EXERCISE INPUTS:
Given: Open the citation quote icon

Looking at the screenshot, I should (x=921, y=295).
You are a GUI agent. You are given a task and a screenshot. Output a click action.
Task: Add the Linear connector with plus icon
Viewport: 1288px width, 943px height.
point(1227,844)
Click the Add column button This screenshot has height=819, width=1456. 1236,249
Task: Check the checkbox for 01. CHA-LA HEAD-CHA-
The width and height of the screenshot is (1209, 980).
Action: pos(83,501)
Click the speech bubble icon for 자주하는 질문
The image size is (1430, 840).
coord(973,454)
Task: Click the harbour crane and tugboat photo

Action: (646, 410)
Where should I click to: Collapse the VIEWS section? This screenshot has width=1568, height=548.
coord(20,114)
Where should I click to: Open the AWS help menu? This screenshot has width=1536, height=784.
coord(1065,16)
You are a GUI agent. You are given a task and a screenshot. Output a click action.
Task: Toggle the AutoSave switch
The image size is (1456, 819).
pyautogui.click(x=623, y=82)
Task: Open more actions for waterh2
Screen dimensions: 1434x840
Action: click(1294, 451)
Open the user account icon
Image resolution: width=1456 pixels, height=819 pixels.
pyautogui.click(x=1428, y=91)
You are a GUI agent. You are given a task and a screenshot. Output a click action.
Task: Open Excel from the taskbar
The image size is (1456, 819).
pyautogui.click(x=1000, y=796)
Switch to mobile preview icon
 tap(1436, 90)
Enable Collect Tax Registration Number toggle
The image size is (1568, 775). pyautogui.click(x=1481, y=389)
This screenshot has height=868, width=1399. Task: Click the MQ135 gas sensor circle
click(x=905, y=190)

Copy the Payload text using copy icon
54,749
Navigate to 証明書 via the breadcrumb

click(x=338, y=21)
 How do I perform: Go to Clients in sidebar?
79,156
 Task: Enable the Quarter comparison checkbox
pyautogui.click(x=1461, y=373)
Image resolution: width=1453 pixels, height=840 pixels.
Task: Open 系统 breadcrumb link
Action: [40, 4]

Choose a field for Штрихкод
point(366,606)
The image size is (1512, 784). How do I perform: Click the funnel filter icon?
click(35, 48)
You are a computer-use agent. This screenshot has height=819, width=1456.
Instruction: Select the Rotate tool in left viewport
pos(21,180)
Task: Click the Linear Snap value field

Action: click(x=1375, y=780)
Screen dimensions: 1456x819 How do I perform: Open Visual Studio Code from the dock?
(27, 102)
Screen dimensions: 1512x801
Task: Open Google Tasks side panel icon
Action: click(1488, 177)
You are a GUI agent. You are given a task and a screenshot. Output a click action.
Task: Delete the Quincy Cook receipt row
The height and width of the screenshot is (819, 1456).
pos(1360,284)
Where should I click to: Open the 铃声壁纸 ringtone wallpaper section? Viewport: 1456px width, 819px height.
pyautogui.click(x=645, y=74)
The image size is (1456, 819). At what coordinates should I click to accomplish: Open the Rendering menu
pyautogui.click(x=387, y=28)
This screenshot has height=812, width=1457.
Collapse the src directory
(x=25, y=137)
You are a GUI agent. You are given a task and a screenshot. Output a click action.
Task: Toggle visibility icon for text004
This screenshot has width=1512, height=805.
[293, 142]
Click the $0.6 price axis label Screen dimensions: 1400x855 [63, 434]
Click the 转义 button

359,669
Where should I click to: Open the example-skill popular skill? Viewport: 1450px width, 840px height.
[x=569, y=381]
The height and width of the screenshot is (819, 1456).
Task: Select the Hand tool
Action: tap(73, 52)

AIM OF THE TASK: Only the span from the line with "The image size is (1456, 819). At" through the final line of the records goes in the output, each line unchanged.

THE COMPLETED TASK:
The image size is (1456, 819). At what coordinates should I click to accomplish: Open the Rendering menu
pyautogui.click(x=387, y=28)
This screenshot has height=812, width=1457.
Collapse the src directory
(x=25, y=137)
You are a GUI agent. You are given a task and a screenshot. Output a click action.
Task: Toggle visibility icon for text004
This screenshot has width=1512, height=805.
[293, 142]
Click the $0.6 price axis label Screen dimensions: 1400x855 [63, 434]
Click the 转义 button

359,669
Where should I click to: Open the example-skill popular skill? Viewport: 1450px width, 840px height.
[x=569, y=381]
The height and width of the screenshot is (819, 1456).
Task: Select the Hand tool
Action: tap(73, 52)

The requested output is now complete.